A noter aussi que les bénéficiaires de sûretés réelles pour autrui vont se voir appliquer la règle de l'arrêt et de l'interdiction des procédures d'exécution dans la procédure collective du constituant, mesure qui vient neutraliser une jurisprudence de 2020 qui avait fait beaucoup de bruit [1].
Il est aussi prévu en période d’observation (en procédure de sauvegarde ou de redressement), que le juge-commissaire puisse autoriser la constitution de toute sureté réelle conventionnelle et non plus la liste limitative qui était initialement prévue à l’article L622-7 II du Code de commerce.
En cas de vente d'un bien grevé d'un privilège spécial, d'un gage, d'un nantissement ou d'une hypothèque au cours de la période d'observation, la quote-part du prix correspondant aux créances garanties est versée en compte de dépôt à la Caisse des dépôts et consignations. Sont désormais concernés plus généralement les biens grevés d'une sûreté réelle spéciale ou d'une hypothèque légale.
Enfin, la mesure la plus importante en lien avec la réforme du droit des sûretés, est l’interdiction de tout accroissement de l’assiette de toute sûreté réelle conventionnelle ou d’un droit de rétention conventionnel postérieurement au jugement d’ouverture (C. com. art. L. 622-21). Cela va concerner le nantissement de compte-titres, mais aussi les cessions de créances futures, notamment celles résultant de contrats à exécution successive (que ce soit dans le cadre d’une cession de créance de droit commun à titre de garantie, d’une fiducie-sûreté ou d’un nantissement de créance future, seule la cession Dailly réalisée en exécution d’un contrat-cadre échappant à cette neutralisation). En effet, en droit commun, ces opérations produisent leurs effets immédiatement, dès la date de l'acte de cession ou de nantissement, même si la créance sur laquelle elles portent ne naît qu'ultérieurement. Il a été considéré que l'application de cette solution en procédure collective était inopportune et faisait obstacle à la poursuite de l'activité de l'entreprise, alors privée d'une partie de sa trésorerie. Dès lors, le transfert des créances qui naissent postérieurement au jugement d’ouverture ne sera plus possible. Nul doute que cette mesure ne ravira pas les créanciers qui avaient trouvé avec la cession de créance future une garantie particulièrement efficace.
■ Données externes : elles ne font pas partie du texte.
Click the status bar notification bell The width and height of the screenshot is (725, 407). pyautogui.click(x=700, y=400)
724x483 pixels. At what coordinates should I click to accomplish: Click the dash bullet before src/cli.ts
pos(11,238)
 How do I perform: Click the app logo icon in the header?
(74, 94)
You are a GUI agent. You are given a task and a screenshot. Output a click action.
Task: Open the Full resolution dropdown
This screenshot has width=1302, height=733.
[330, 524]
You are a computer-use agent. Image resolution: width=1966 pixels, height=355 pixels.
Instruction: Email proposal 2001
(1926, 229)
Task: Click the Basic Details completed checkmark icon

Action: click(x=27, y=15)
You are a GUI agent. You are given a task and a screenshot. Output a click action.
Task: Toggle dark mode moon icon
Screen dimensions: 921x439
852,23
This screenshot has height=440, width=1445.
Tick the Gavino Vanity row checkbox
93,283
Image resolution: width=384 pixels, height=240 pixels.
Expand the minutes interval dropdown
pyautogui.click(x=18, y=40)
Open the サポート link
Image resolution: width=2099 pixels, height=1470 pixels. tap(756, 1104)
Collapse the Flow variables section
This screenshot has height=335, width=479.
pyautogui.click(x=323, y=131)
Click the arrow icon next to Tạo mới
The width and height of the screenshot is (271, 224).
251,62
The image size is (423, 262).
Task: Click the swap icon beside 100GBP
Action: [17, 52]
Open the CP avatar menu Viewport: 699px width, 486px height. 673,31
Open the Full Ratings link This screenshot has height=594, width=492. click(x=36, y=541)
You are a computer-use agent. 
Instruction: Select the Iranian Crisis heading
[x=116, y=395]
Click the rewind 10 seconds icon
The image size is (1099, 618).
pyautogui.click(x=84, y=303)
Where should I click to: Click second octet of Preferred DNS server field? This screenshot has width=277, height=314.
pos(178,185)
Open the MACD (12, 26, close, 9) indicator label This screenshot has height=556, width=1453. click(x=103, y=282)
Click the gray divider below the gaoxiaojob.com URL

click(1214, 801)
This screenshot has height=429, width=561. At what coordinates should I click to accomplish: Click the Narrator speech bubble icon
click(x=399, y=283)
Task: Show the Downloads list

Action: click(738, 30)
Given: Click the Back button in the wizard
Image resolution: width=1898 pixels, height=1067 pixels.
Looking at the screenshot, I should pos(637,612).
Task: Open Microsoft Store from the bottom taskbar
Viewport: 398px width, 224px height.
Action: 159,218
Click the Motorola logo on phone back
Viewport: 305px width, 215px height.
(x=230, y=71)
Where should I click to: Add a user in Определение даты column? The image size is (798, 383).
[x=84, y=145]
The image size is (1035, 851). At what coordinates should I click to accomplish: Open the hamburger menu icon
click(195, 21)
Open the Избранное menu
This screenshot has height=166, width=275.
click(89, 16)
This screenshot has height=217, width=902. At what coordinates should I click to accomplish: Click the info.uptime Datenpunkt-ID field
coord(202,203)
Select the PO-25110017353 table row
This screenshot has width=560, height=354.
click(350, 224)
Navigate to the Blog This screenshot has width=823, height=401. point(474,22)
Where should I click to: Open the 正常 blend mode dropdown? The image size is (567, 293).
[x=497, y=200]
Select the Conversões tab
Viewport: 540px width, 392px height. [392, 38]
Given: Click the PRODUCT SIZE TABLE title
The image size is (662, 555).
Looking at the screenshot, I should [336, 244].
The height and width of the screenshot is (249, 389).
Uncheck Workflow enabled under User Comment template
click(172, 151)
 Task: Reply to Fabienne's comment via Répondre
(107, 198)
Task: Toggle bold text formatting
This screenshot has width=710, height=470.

On le voit cette réforme va impliquer de nombreux changements dans les différentes procédures d’insolvabilité, en ce qui concerne l’organisation des procédures – elles-mêmes – mais aussi le traitement des droits des créanciers. Les acteurs de ces procédures vont devoir s’approprier ces nouvelles mesures.
[1] Cass. Com. 17 juin 2020 (19-13.153) ; Cass. Com. 25 novembre 2020 (19-11.525)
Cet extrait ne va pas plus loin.